Imagine you receive an e-mail that looks normal and ordinary upon opening. There’s an attachment included, so you download it since the e-mail comes from a business and appears harmless. However, after downloading the attachment, your computer freezes up and is inaccessible. What just happened? You became a victim of a ransomware attack and your hardware was seized.
Ransomware has been around for years and continues to be a major worldwide security issue for both businesses and consumers. Ransomware is spread by hackers who send what appear to be normal e-mails, but in reality, the links or attachments that are included within the e-mail are malicious. Once the user clicks or downloads items within the e-mail, their hardware is compromised by malware, making it impossible for the user to access their computer. In order for the computer to become unlocked, the hacker will request a ransom that can range anywhere from $60 up to thousands of dollars.
Vanson Bourne, a technology market research company, recently interviewed several organizations that experienced a ransomware attack. They found out approximately half of the organizations that were polled had suffered a ransomware attack within the past year. 94% felt the attack negatively impacted their organization - causing an increased budget towards IT security (67 percent), a modification of their current IT security strategy to focus on mitigation (52 percent), or caused a weakening in confidence within their current online security solutions (45 percent).

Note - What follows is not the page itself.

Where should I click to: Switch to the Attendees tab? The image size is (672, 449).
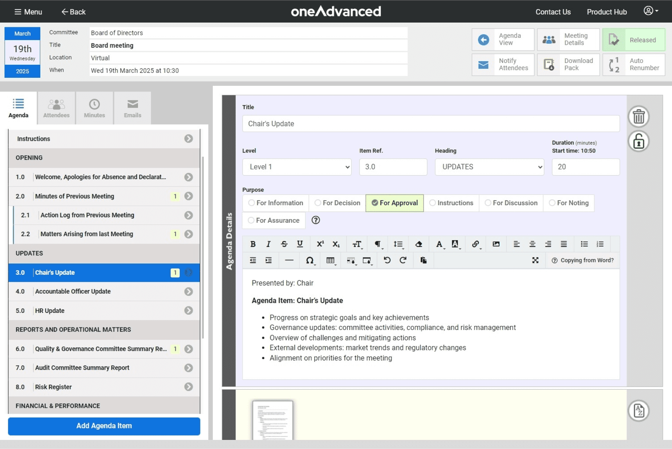pos(56,108)
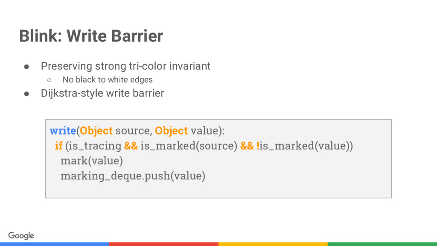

The same survey also revealed the top three ransomware targets – employee information (42 percent), financial data (41 percent), and customer information (40 percent).

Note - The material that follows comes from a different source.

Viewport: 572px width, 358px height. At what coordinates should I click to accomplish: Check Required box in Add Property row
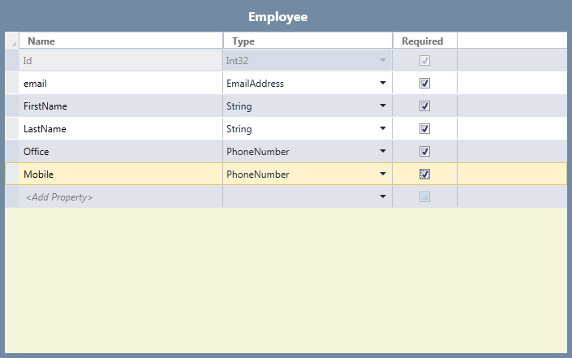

“Ransomware has become one of the most successful forms of cybercrime in 2016 and is on the top of every security professional’s list of most prolific threats,” said Jeremiah Grossman, Chief of Security Strategy at SentinelOne. “It’s not surprising to see high levels of apathy towards traditional antivirus software, and we don’t expect the ransomware epidemic to slow down anytime soon.”
So how exactly were these hackers able to gain access to these organizations? 81 percent of respondents were attacked through a social media account or a malicious email. Around half of the respondents were attacked via a drive-by-download by clicking on a corrupt link while 40 percent were infected by a botnet via a computer.

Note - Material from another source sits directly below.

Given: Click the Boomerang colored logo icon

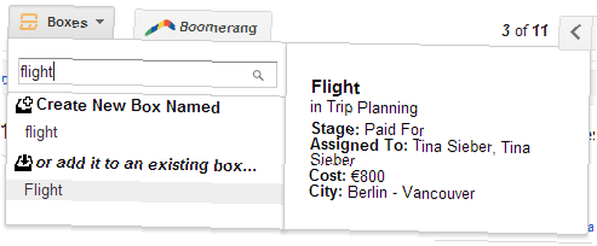Looking at the screenshot, I should [160, 28].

“As they have for decades, cyber-criminals continue to illegally access sensitive data by simply tricking users. This problem has not been addressed nor can it be solved by adding more firewalls and end-user trainings,” concluded Grossman. “To make a positive impact, both customers and vendors must make real changes to the defense tools they use and design. It’s clear that there’s an immediate need for a new generation of security technologies that can discover, stop and adapt to the new breed of threats and hacker strategies.”
Another study conducted by Barkly, an endpoint protection company, surveyed 60 different businesses that were also attacked by ransomware. They found out that 95 percent of ransomware attacks were able to avoid firewalls and 77 percent of attacks were able to get through email filtering. In addition, 52 percent of the ransomware incidents bypassed anti-malware, exposing a major hole in cyber protection.
Ransomware has proven to become one of the main threats regarding security. Businesses of all sizes can become victim to a ransomware attack, so it is vital to have the right solutions in place to protect your business.